Your instructions: Copy the rows word for word, beginning at the line that contains "Task: Switch to the WHOIS tab" and stopping after the line that contains "coord(1375,628)".

>> BEGIN

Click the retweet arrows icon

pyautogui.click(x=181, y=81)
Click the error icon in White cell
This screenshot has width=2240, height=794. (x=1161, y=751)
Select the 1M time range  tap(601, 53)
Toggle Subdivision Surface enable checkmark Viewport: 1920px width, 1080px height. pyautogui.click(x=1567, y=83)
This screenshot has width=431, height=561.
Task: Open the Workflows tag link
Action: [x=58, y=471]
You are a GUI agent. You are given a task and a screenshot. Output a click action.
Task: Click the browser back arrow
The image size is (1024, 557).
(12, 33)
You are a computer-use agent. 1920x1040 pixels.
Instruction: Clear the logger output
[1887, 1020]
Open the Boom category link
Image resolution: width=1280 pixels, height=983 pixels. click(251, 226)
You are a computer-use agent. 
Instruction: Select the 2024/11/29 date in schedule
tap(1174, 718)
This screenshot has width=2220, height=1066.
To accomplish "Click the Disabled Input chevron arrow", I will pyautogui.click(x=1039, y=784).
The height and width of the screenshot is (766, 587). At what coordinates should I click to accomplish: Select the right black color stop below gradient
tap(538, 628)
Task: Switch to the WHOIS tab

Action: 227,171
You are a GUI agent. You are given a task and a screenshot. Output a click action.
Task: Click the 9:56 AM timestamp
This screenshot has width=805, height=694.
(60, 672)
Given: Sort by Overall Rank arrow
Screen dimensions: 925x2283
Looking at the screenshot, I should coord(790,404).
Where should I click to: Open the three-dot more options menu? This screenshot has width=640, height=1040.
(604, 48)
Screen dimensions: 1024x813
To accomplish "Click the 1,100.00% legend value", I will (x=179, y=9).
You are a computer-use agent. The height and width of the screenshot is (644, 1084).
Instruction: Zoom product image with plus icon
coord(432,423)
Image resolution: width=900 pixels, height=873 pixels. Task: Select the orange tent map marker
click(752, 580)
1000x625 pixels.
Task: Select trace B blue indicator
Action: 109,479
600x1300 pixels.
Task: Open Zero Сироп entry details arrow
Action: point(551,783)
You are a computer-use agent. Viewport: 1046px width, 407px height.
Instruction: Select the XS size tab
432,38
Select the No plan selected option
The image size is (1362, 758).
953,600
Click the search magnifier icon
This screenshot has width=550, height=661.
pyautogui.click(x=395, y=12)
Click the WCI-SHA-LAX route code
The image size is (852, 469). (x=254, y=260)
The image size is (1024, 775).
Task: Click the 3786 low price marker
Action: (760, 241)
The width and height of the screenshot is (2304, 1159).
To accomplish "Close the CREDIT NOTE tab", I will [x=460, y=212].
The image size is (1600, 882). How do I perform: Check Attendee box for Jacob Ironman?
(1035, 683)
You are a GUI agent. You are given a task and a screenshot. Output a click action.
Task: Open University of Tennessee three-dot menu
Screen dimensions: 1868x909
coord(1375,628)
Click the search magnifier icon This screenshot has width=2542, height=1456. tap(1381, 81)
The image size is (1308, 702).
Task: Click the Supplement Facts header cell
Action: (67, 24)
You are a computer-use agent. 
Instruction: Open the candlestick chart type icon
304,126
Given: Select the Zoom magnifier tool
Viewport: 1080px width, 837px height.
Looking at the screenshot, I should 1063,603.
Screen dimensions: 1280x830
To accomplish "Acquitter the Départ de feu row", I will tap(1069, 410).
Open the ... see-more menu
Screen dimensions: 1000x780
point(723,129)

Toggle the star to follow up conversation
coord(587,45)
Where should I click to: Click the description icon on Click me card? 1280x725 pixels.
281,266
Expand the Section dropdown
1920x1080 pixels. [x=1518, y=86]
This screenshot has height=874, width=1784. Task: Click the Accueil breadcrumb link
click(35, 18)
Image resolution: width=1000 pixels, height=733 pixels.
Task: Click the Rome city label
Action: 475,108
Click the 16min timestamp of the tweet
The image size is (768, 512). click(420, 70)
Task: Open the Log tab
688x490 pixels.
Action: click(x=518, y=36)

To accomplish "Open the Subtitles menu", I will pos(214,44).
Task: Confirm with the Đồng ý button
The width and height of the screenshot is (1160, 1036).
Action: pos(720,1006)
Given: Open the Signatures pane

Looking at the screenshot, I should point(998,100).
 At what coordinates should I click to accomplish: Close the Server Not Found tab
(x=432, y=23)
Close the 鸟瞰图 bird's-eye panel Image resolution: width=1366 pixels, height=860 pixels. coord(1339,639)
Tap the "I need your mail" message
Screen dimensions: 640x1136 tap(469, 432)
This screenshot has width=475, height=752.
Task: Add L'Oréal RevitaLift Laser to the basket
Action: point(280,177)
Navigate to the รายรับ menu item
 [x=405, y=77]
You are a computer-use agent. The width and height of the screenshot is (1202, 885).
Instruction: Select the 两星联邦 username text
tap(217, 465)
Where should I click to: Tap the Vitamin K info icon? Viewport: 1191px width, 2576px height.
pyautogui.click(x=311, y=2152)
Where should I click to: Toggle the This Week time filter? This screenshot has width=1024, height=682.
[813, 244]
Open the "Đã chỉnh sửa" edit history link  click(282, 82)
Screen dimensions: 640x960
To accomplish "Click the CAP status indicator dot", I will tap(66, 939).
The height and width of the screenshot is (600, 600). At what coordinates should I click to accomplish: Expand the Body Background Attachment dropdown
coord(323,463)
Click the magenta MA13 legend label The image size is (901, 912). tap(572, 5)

>> END

Solution:
Task: Switch to the WHOIS tab

Action: 227,171
You are a GUI agent. You are given a task and a screenshot. Output a click action.
Task: Click the 9:56 AM timestamp
This screenshot has width=805, height=694.
(60, 672)
Given: Sort by Overall Rank arrow
Screen dimensions: 925x2283
Looking at the screenshot, I should coord(790,404).
Where should I click to: Open the three-dot more options menu? This screenshot has width=640, height=1040.
(604, 48)
Screen dimensions: 1024x813
To accomplish "Click the 1,100.00% legend value", I will (x=179, y=9).
You are a computer-use agent. The height and width of the screenshot is (644, 1084).
Instruction: Zoom product image with plus icon
coord(432,423)
Image resolution: width=900 pixels, height=873 pixels. Task: Select the orange tent map marker
click(752, 580)
1000x625 pixels.
Task: Select trace B blue indicator
Action: 109,479
600x1300 pixels.
Task: Open Zero Сироп entry details arrow
Action: point(551,783)
You are a computer-use agent. Viewport: 1046px width, 407px height.
Instruction: Select the XS size tab
432,38
Select the No plan selected option
The image size is (1362, 758).
953,600
Click the search magnifier icon
This screenshot has width=550, height=661.
pyautogui.click(x=395, y=12)
Click the WCI-SHA-LAX route code
The image size is (852, 469). (x=254, y=260)
The image size is (1024, 775).
Task: Click the 3786 low price marker
Action: (760, 241)
The width and height of the screenshot is (2304, 1159).
To accomplish "Close the CREDIT NOTE tab", I will [x=460, y=212].
The image size is (1600, 882). How do I perform: Check Attendee box for Jacob Ironman?
(1035, 683)
You are a GUI agent. You are given a task and a screenshot. Output a click action.
Task: Open University of Tennessee three-dot menu
Screen dimensions: 1868x909
coord(1375,628)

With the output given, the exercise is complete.